- WORK REQUEST
Produce a verbatim copy of the entries listed below.

[Dataset entries]
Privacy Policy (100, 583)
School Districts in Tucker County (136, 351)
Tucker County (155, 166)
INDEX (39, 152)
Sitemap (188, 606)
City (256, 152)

- RESULT OF THIS TASK
Privacy Policy (100, 583)
School Districts in Tucker County (136, 351)
Tucker County (155, 166)
INDEX (39, 152)
Sitemap (188, 606)
City (256, 152)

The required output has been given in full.